The second most important thing you can do to improve your run recovery is to eat properly.  When you’re training hard, an efficient recovery is critical for performance and to help prevent injury.  For every kilogram of body weight, you’ll need 1 ½ grams of carbohydrates, .3 grams of protein, and .3 grams of fat within two hours after a workout.  When you’re not training as hard, for every kilogram of body weight, have 1 gram carbohydrates and .3 grams of protein.  And of course, take your Complete Runner’s Nutrition vitamins for runners.


#3 – Schedule breaks

It’s better to plan your breaks than to be forced into them from exhaustion or injury.
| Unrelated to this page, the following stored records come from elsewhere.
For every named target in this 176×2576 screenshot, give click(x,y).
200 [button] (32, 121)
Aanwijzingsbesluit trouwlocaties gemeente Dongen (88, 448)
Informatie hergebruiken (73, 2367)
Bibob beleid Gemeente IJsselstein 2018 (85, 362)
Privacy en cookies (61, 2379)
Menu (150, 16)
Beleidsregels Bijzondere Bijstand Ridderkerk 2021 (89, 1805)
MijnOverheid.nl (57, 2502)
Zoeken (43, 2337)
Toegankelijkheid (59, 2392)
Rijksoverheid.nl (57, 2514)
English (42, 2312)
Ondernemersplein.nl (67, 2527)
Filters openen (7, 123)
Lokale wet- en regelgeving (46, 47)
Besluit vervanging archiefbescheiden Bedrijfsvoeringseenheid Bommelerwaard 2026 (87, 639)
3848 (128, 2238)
Hard training sessions can really take a toll without having a break. The problem is that taking breaks can be difficult when you’re relying on those endorphin’s to get you through the day. The key is to keep active. Try going for walks on your break days.  There’s also yoga, swimming or cycling.  You’ll find after these guilt free breaks you’ll be more than ready to go.


#4 – The Cold Hard Facts

Studies are mixed on the efficacy of ice baths for run recovery. However, we think they help us and there could be all sorts of variables throwing off studies. Give it a try and see if it helps you. Set the bath temperature to under 60 degrees and soak in it for 10 minutes. Let us know what you think.


#5 – Compression

Similar to ice baths, studies are mixed with compression; but, again, variables may have thrown off the results in some of the studies. We feel compression helps after a work out. Get yourself some compression socks and put them on as soon as possible after your workout or after you shower up. Wear them for about an hour and see if it helps.


Try out these tips and let us know how they work out in reducing your run recovery times.